Technical Lead, Generative AI at Snap Inc
Los Angeles, CA, United States

Michael Vasilkovsky

Council Member
Michael Vasilkovsky is a technical leader specializing in generative AI and neural rendering, with a focus on 3D technologies that power augmented reality experiences. Since joining Snap Inc. in 2021, he has led the development of foundational 3D models and their extensions, delivering business impact through cutting-edge advancements in generative AI.

As a Technical Lead on Snap's Generative AI team, Michael spearheaded the development of several flagship products within the GenAI Suite, including AI Video Lenses powered by in-house video models, 3D asset generation tools that outperform solutions from industry competitors, and HeadMorph—the first-in-market generative 3D avatars driven by face tracking. These tools have driven over billions impressions worldwide, becoming foundational for Snap's AR ecosystem which serves 450 million daily active users.

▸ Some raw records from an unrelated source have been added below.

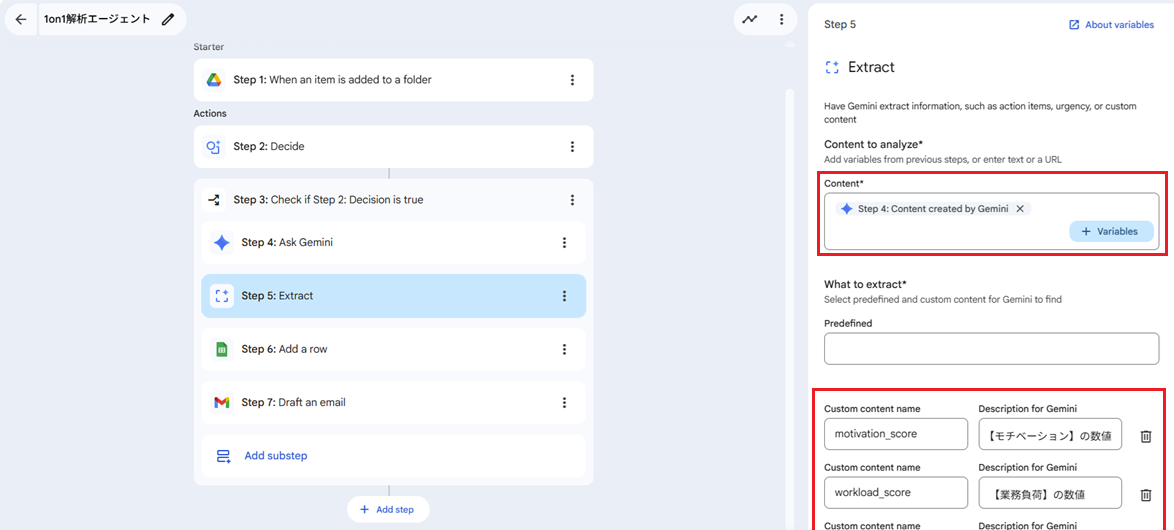Add Variables to the Content field

[x=1110, y=231]
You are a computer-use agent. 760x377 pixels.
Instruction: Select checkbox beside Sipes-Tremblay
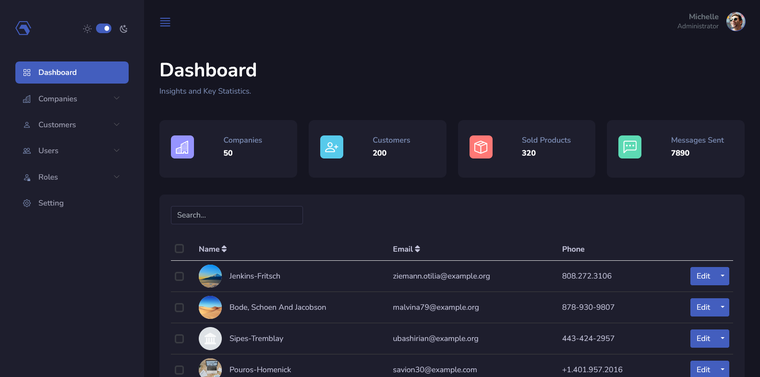pos(179,339)
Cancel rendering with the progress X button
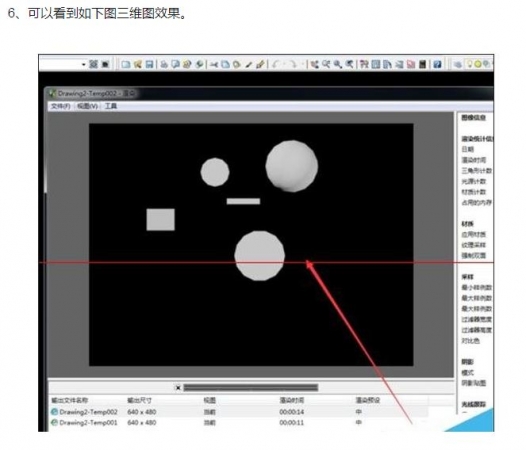Image resolution: width=526 pixels, height=450 pixels. point(178,388)
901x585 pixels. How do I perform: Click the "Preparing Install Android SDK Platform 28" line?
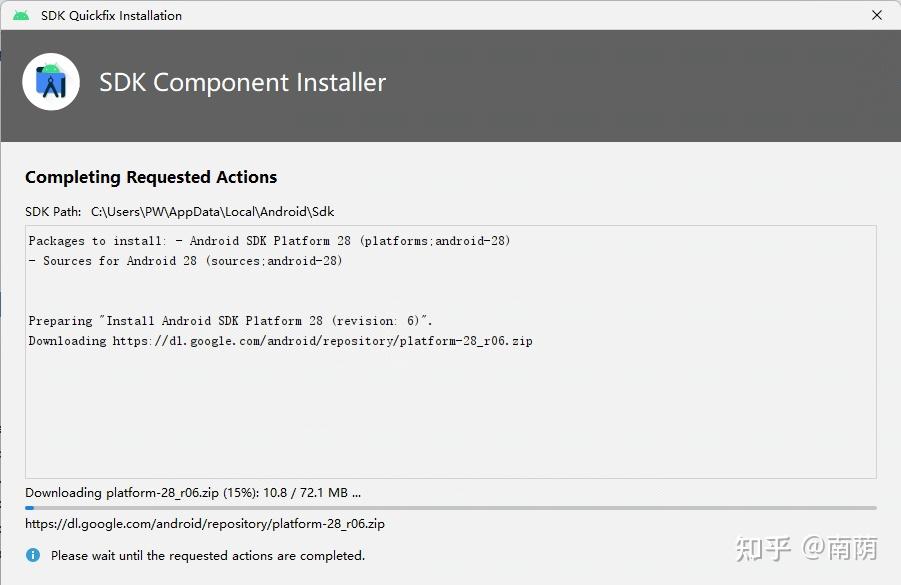[230, 321]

His research contributions include work on video generation models with camera control (VD3D), 3D reconstruction techniques, and spatially aware multiview diffusers. As a published researcher, Michael's work has appeared in prestigious venues including CVPR, SIGGRAPH, ICLR, and AAAI, establishing him as a recognized authority in neural rendering and generative AI for 3D applications.
Prior to Snap, Michael led AI projects at Neu.ro, designing real-time pose estimation systems and super-resolution technologies for major telecom vendors. He holds a Master's degree in Applied Mathematics and Computer Science from Skolkovo Institute of Science and Technology and studied at the Yandex School of Data Analysis and Moscow Institute of Physics and Technology.

Michael combines academic research with practical engineering expertise to develop innovative technologies that reshape how people create and interact with AR content. His work continues to advance the state of the art in video generation, focusing on improving generation speed and video length while maintaining quality, and developing more intuitive interfaces for camera control and content editing.